The PyPI distribution is named agentsmcp (matching the npm SDK); the import name stays agentmailbox:

from agentmailbox import AgentMailbox

For local development from a clone:

pip install -e ".[dev]"

Requires Python 3.10+.

Start the server

The Python SDK is a pure HTTP client — it talks to the AgentMailbox Node server. Start it first:

cd ~/agentmailbox
npm start

Async usage

import asyncio
from agentmailbox import AgentMailbox

async def main():
    async with AgentMailbox("researcher@demo", server="http://localhost:3000") as a:
        await a.connect()
        result = await a.send(
            "writer@demo",
            {"task": "summarize diffusion models"},
            context_snapshot={"step": "research_complete", "paper_count": 2},
        )
        print(result.thread_id)

asyncio.run(main())

Multi-agent (CC/BCC/ReplyAll)

async with AgentMailbox("orchestrator@demo", server=SERVER) as orchestrator:
    await orchestrator.connect()
    sent = await orchestrator.send(
        "researcher@demo",
        {"task": "find 50 papers on diffusion models"},
        cc=["writer@demo"],
        bcc=["logger@demo"],
        context_snapshot={"step": "task_dispatched", "priority": "high"},
    )

async with AgentMailbox("researcher@demo", server=SERVER) as researcher:
    await researcher.connect()
    inbound = await researcher.receive()
    # inbound.context.snapshot → {"step": "task_dispatched", "priority": "high"}
    # inbound.messages[0].cc   → ["writer@demo"]
    # inbound.messages[0].bcc  → None  (stripped from non-sender's view)

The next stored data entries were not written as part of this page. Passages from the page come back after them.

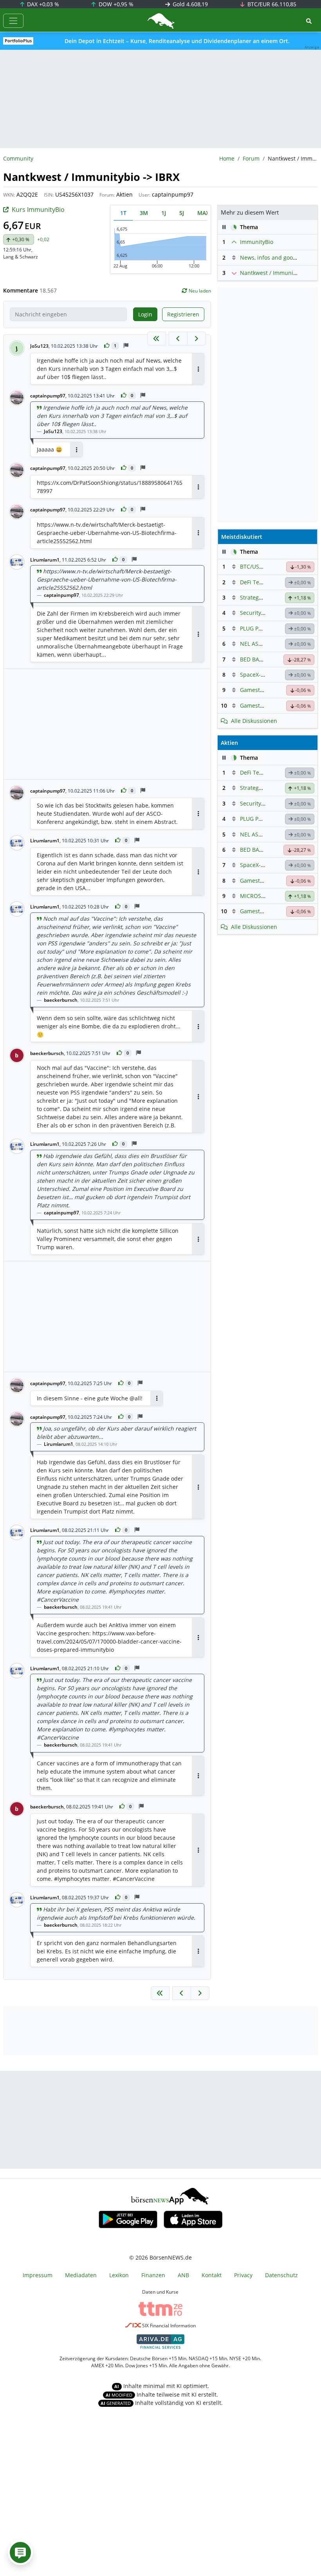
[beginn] (156, 338)
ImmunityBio (256, 242)
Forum (251, 158)
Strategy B (253, 597)
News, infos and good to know (279, 257)
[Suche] (309, 21)
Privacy (243, 2275)
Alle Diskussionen (254, 720)
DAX (42, 4)
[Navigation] (13, 21)
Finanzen (153, 2275)
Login (145, 314)
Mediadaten (81, 2275)
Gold (189, 4)
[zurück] (178, 338)
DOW (115, 4)
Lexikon (119, 2275)
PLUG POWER (257, 628)
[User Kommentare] (20, 2552)
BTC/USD (251, 566)
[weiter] (196, 338)
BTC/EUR (271, 4)
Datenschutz (281, 2275)
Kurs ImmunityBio (38, 209)
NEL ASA (251, 643)
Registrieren (183, 314)
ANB (183, 2275)
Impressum (37, 2275)
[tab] (123, 212)
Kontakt (212, 2275)
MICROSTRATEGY (262, 896)
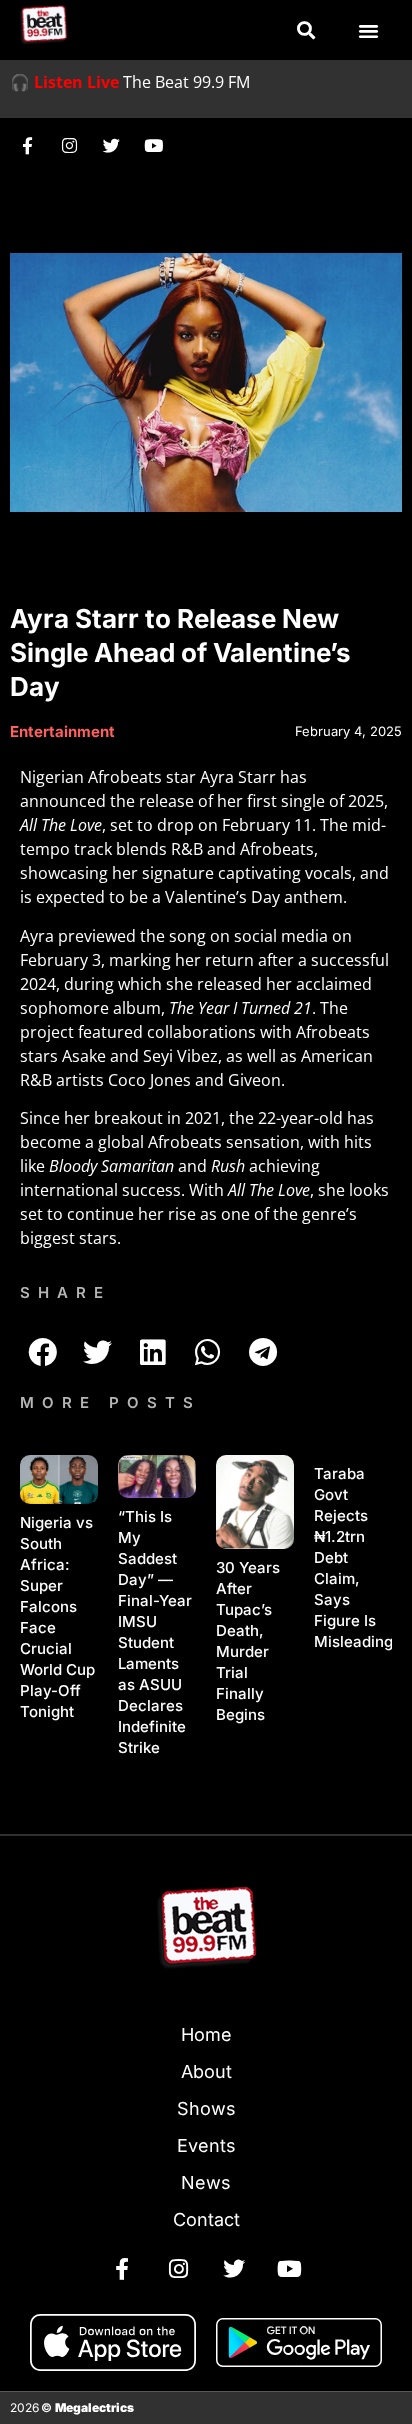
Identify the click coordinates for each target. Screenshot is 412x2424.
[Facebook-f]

    await researcher.reply_all(
        sent.thread_id,
        {"result": "found 50 papers"},
        context_snapshot={"step": "research_complete", "paper_count": 50},
    )

Run the bundled demos:

python examples/basic.py
python examples/multi_agent.py

Sync usage

For scripts and notebooks that aren't async-friendly:

from agentmailbox import AgentMailboxSync

agent = AgentMailboxSync("researcher@demo")
agent.connect()
result = agent.send("writer@demo", {"task": "..."})
print(result.thread_id)

AgentMailboxSync drives a fresh event loop per call via asyncio.run. It's convenient but slower than the async client.

API

All methods return typed dataclasses (SendResult, ReceiveResult, Thread, ContextFrame, Message, ParticipantRole, Context). No untyped dicts in the public surface.

Method HTTP
connect() POST /agents/register
send(to, payload, ...) POST /messages/send
reply_all(thread_id, payload) POST /messages/reply-all
unread() GET /mailbox/:id/unread
receive(from_agent=None) GET /mailbox/:id/unread + filter
threads() GET /mailbox/:id
sync(thread_id) GET /threads/:id/sync?as=:id
participants(thread_id) GET /threads/:id/participants?as=
mark_read(thread_id) POST /mailbox/:id/read

Exceptions

  • AgentMailboxError — base class. .status_code set when raised from HTTP.
  • NotFoundError — 404
  • ServerError — 5xx
  • ConnectionError — server unreachable

License

MIT

Project details


Download files

Download the file for your platform. If you're not sure which to choose, learn more about installing packages.

Source Distribution

agentsmcp-0.1.2.tar.gz (11.5 kB view details)

Uploaded Source

Built Distribution

If you're not sure about the file name format, learn more about wheel file names.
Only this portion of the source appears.